----- DOCUMENTO -----

IV - Motivação da decisão de facto
A decisão da matéria de facto, consonante ao que acima ficou exposto, efectuou-se com base nos documentos e informações constantes do processo.
*
Ao abrigo dos poderes que nos são concedidos pelo art. 712.º, n.º 1, alínea a), do Código de Processo Civil (CPC), adita-se ao probatório a seguinte materialidade fáctica:
U) A fundamentação constante dos pedidos de revisão dos actos tributários a que se alude nas alíneas E) e J) que antecedem, foi a seguinte:
Na data em que importou as viaturas ... [a data mencionada varia, conforme a data de importação de cada uma delas], o montante residual do imposto incorporado nos veículos semelhantes importados em.... [data da sua entrada em circulação, no país de origem], «no estado de novos, era de valor incerto e inferior ao que resulta da aplicação da percentagem de redução aplicável prevista no DL n.° 40/93, sendo ainda certo que, no imposto liquidado, não foi tomado em consideração o valor de mercado do veículo em causa e a sua desvalorização real, mas apenas a sua idade e cilindrada.

-----

■ CONJUNTO DE TAREFAS:
**1)** Reescreva de forma mais breve o parágrafo do documento que começa por «A decisão da matéria de facto», conservando os factos principais.
**2)** Reproduza fielmente o trecho do documento que começa nas palavras «IV - Motivação» e termina depois das palavras «constantes do processo.».

----- EXTRATOS DE REGISTOS -----

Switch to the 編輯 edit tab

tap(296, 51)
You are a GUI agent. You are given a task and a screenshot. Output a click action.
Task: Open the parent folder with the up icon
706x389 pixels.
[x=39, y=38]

-----

■ RESPOSTAS:
**1)** Como exposto acima, a matéria de facto foi decidida com base nos documentos e informações do processo.

**2)**
IV - Motivação da decisão de facto
A decisão da matéria de facto, consonante ao que acima ficou exposto, efectuou-se com base nos documentos e informações constantes do processo.